La FDA semble prête à utiliser les voies de suspension et de révocation plus agressivement que par le passé, en particulier en ce qui concerne les produits biologiques. Cette approche n'est pas le balancement naturel du pendule philosophique d'une administration à l'autre ; Il a le potentiel d'être extrêmement perturbateur. En créant d'importantes incertitudes pour les industriels comme pour les investisseurs, on pourrait très bien assister à une baisse des investissements, une tendance qui pourrait restreindre l'accès des patients à de nouveaux produits innovants.
Il ne semble pas non plus s'agir d'un cas isolé ; les mesures réglementaires décrites ci-dessus font écho à d'autres changements rapides, tels que les récentes mesures prises par l'agence à l'égard des ELEVIDYS de Sarepta.
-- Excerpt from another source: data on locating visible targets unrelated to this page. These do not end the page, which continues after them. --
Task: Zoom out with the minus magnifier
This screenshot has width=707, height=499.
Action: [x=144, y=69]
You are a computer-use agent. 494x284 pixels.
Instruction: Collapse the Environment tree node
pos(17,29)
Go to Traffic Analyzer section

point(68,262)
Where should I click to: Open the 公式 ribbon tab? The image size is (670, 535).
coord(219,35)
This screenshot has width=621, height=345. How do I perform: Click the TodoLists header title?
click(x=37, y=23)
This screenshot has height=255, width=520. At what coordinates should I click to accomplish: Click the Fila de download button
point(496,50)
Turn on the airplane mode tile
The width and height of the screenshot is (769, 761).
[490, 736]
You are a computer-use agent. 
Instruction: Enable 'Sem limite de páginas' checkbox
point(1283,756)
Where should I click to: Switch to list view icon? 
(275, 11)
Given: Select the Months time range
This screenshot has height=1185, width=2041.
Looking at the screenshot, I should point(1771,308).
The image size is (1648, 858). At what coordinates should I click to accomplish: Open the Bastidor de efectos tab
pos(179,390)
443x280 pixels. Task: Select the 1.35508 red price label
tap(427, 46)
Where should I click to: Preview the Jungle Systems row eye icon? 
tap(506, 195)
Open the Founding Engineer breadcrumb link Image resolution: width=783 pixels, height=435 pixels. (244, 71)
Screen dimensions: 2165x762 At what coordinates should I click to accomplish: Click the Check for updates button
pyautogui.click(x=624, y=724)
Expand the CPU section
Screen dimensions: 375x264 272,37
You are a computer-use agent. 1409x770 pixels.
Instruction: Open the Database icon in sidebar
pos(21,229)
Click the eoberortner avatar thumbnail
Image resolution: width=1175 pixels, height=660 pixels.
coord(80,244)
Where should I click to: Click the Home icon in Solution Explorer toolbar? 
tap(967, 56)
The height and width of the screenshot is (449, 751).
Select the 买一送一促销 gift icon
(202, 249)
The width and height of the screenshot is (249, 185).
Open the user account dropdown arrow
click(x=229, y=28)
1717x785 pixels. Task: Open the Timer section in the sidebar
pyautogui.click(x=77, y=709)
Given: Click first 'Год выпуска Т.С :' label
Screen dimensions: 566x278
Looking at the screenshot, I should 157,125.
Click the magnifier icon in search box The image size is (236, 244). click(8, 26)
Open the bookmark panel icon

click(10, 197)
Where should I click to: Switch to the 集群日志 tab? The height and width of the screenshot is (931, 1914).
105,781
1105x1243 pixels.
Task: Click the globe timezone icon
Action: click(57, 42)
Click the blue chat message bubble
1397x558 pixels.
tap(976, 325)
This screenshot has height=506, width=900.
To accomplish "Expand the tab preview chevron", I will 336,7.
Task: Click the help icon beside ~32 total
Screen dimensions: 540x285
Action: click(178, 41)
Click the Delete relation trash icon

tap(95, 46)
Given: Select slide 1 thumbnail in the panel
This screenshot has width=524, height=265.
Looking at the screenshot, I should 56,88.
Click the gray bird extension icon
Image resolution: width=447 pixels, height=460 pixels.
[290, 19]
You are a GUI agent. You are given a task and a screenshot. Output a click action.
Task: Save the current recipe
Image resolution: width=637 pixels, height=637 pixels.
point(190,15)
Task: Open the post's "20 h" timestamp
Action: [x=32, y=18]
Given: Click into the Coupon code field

Ces actions pourraient s'avérer être les premiers cas d'essai d'une réorientation plus large de la réglementation américaine des vaccins (et, peut-être, des produits biotechnologiques et pharmaceutiques plus largement). Qu'il s'agisse d'une anomalie ou d'un précédent déterminera l'avenir de la politique d'immunisation, de l'innovation dans l'industrie et de la confiance du public dans la science elle-même. S'il devient une tendance à l'imprévisibilité réglementaire, il pourrait éroder la confiance du public, freiner les investissements et affaiblir l'écosystème vaccinal américain.
Il est bien sûr essentiel que les agences de santé publique telles que la FDA soient réactives aux nouvelles données, qu'elles prennent des mesures pour s'attaquer rapidement à la santé publique et qu'elles n'aient pas peur de prendre les mesures appropriées si nécessaire. Mais quel type d'action a le plus de sens ? D'une part, l'agence peut fournir au public des informations transparentes par le biais de modifications d'étiquetage et d'alertes, par exemple. D'autre part, il peut supprimer les options disponibles pour les patients et les prestataires. À une époque où les menaces de maladies infectieuses exigent innovation et stabilité, cette dernière approche a le potentiel de créer de l'incertitude, de l'hésitation et de la fragmentation.